FITNESS: Les cycles des athlètes féminines ne sont pas bien compris

Sarah Canney, âgée de 37 ans, approchait de la journée de course la plus importante de sa carrière de raquette, mais elle était consternée de se rendre compte qu'elle tomberait probablement pendant ses règles. En partant du principe que personne ne peut performer athlétiquement à ce stade de son cycle, Canney a abaissé ses attentes.

Cependant, lorsque le jour de la course est tombé, l'inverse s'est produit: Canney s'est classé neuvième au classement général aux Championnats du monde de raquette 2019 en Italie.

"J'ai toujours pensé que vos règles condamneraient votre course", déclare l'athlète basée dans le New Hampshire. "Je m'attendais à ce que fatigue et crampes soient préjudiciables à ma performance."

Ce que Canney a appris plus tard, cependant, c’est que le fait de courir pendant un cycle menstruel est réellement idéal car les niveaux d’œstrogène et de progestérone d’une femme sont au plus bas, ce qui rend leur impact physiologique mineur. Il s’avère que c’est le moment idéal pour atteindre ce record personnel.

Beaucoup de mythes urbains et de récits de vieilles femmes entourent le cycle d'une femme, et cela s'étend au domaine sportif.

"Le rôle joué par les fluctuations hormonales dans les performances sportives est insuffisant", déclare Stacy Sims, physiologiste de l'exercice et scientifique en nutrition à l'Université de Waikato, en Nouvelle-Zélande. "Le résultat est que les femmes ne sont pas équipées d'outils pour gérer ces hauts et ces bas cycliques."

Cela rejoint le problème plus vaste de la recherche scientifique qui se concentre davantage sur les hommes, en particulier en ce qui concerne le sport. Cela commence à changer.

"Il y a un nombre croissant de scientifiques du sport qui incluent plus de femmes dans leurs groupes de sujets", a déclaré Clare Minahan, professeure agrégée à la Griffith University en Australie. "Cela conduit à une plus grande prise en compte des cycles en réponse aux adaptations de l'exercice et de l'entraînement."

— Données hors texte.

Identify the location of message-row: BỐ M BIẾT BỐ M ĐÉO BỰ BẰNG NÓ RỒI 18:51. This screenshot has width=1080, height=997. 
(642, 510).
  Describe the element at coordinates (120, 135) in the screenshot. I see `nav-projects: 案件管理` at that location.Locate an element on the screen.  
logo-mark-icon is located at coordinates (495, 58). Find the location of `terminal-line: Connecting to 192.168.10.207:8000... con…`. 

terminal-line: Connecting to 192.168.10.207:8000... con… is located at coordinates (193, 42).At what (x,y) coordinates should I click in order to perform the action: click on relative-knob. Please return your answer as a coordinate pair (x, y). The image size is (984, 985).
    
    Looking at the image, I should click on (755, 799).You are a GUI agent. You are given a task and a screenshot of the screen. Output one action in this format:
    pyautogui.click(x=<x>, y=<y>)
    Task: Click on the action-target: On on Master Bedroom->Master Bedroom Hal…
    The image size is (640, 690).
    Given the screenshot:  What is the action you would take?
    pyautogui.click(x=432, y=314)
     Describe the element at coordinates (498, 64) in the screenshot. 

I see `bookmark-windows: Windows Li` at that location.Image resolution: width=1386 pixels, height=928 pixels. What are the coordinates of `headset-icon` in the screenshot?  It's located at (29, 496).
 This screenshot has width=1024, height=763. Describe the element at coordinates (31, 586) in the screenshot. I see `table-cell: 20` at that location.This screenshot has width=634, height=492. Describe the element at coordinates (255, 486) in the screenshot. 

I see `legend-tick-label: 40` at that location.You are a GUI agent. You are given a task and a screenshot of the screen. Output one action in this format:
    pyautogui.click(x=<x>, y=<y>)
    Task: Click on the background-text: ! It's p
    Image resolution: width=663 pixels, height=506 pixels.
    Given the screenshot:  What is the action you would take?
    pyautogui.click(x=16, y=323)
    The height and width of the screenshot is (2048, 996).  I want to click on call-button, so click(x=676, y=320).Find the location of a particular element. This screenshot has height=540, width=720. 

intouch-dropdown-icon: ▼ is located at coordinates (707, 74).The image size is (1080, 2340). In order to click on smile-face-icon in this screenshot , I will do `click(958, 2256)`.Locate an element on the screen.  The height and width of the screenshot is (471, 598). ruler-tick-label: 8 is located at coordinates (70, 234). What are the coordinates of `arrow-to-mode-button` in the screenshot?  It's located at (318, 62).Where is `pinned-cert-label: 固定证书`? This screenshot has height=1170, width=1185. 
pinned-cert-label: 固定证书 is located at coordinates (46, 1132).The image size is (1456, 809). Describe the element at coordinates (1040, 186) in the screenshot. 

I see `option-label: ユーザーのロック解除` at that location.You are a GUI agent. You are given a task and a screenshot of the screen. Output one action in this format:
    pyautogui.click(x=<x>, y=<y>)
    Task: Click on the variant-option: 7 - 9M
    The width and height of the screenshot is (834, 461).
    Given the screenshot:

Bien qu'il reste encore beaucoup à apprendre, la première étape consiste à prêter attention à chaque phase.

Par exemple, pendant l'ovulation, environ 14 jours avant le début d'une période, l'œstrogène atteindra son niveau le plus élevé. Cela pourrait avoir un impact sur le métabolisme et la capacité du corps à stocker les glucides, ce qui pourrait affecter négativement une personne qui affronte un événement d'endurance plus long, dit Sims.

Minahan recommande aux athlètes de connaître leur corps à chaque phase. Certaines femmes, par exemple, "pendant l'ovulation … auront également un stress oxydé élevé, ou une inflammation. La recherche n'est pas tout à fait possible pour faire des déclarations générales, de sorte que chaque femme doit se débrouiller au niveau individuel" sur la base de ses propres expérience.

Les athlètes féminines peuvent choisir de ne pas programmer de grands événements pendant cette phase ou, comme le recommande Sims, de les gérer.

"C'est une phase où la fatigue de votre système nerveux central est élevée et où les niveaux de progestérone contribuent à la perte de sodium", explique Sims. "Ainsi, vous pouvez gérer cela en augmentant l'apport d'électrolyte, par exemple."

Après son expérience positive inattendue aux championnats du monde, Canney est revenue et a regardé les courses passées. La plupart de ses meilleurs résultats ont été alignés sur les périodes où elle avait ses règles. Elle a utilisé ces informations pour améliorer sa formation et ses performances, notamment en ajoutant une application de suivi périodique pour faciliter le processus.

"Cela a été un changement mental pour moi", dit-elle. "Maintenant que je suis informé, je me rends compte que je suis en contrôle."